Exactly repeat the full listing that follows.

::: Given records

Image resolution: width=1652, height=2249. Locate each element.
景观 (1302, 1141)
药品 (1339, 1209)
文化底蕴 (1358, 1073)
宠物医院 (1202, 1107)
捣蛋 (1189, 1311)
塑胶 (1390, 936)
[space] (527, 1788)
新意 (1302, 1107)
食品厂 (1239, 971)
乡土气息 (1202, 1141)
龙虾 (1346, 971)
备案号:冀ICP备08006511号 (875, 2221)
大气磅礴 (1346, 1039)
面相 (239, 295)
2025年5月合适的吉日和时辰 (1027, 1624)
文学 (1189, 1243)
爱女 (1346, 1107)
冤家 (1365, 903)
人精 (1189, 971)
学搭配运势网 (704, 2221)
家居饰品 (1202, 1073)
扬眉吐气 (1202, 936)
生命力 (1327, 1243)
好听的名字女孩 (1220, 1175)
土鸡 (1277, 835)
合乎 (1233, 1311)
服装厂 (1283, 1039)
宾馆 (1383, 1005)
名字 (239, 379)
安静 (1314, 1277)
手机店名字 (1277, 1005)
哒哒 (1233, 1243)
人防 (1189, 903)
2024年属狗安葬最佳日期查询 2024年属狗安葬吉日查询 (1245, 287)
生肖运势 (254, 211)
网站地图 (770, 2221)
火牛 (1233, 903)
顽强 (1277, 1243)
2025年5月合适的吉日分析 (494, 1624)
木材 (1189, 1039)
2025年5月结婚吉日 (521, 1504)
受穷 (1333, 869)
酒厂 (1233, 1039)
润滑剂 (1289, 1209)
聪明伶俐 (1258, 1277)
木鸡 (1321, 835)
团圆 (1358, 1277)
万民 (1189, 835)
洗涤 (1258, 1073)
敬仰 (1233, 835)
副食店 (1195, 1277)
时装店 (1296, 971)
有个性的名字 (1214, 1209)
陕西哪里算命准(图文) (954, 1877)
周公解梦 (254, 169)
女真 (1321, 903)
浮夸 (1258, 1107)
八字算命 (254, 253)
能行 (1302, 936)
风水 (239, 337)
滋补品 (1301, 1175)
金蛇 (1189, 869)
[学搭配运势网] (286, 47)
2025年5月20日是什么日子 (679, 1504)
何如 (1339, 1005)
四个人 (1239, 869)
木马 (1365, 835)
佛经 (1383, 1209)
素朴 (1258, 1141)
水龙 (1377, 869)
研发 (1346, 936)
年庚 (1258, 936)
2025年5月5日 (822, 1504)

::::::

▸ **Problem solution**:
Image resolution: width=1652, height=2249. Locate each element.
景观 (1302, 1141)
药品 (1339, 1209)
文化底蕴 (1358, 1073)
宠物医院 (1202, 1107)
捣蛋 (1189, 1311)
塑胶 (1390, 936)
[space] (527, 1788)
新意 (1302, 1107)
食品厂 (1239, 971)
乡土气息 (1202, 1141)
龙虾 (1346, 971)
备案号:冀ICP备08006511号 (875, 2221)
大气磅礴 (1346, 1039)
面相 (239, 295)
2025年5月合适的吉日和时辰 (1027, 1624)
文学 (1189, 1243)
爱女 (1346, 1107)
冤家 (1365, 903)
人精 (1189, 971)
学搭配运势网 (704, 2221)
家居饰品 (1202, 1073)
扬眉吐气 (1202, 936)
生命力 (1327, 1243)
好听的名字女孩 (1220, 1175)
土鸡 (1277, 835)
合乎 (1233, 1311)
服装厂 (1283, 1039)
宾馆 (1383, 1005)
名字 (239, 379)
安静 (1314, 1277)
手机店名字 (1277, 1005)
哒哒 (1233, 1243)
人防 (1189, 903)
2024年属狗安葬最佳日期查询 2024年属狗安葬吉日查询 (1245, 287)
生肖运势 (254, 211)
网站地图 (770, 2221)
火牛 (1233, 903)
顽强 (1277, 1243)
2025年5月合适的吉日分析 (494, 1624)
木材 (1189, 1039)
2025年5月结婚吉日 (521, 1504)
受穷 (1333, 869)
酒厂 (1233, 1039)
润滑剂 (1289, 1209)
聪明伶俐 (1258, 1277)
木鸡 (1321, 835)
团圆 (1358, 1277)
万民 (1189, 835)
洗涤 (1258, 1073)
敬仰 (1233, 835)
副食店 (1195, 1277)
时装店 (1296, 971)
有个性的名字 (1214, 1209)
陕西哪里算命准(图文) (954, 1877)
周公解梦 (254, 169)
女真 (1321, 903)
浮夸 (1258, 1107)
八字算命 (254, 253)
能行 (1302, 936)
风水 (239, 337)
滋补品 (1301, 1175)
金蛇 (1189, 869)
[学搭配运势网] (286, 47)
2025年5月20日是什么日子 (679, 1504)
何如 (1339, 1005)
四个人 (1239, 869)
木马 (1365, 835)
佛经 (1383, 1209)
素朴 (1258, 1141)
水龙 (1377, 869)
研发 (1346, 936)
年庚 (1258, 936)
2025年5月5日 (822, 1504)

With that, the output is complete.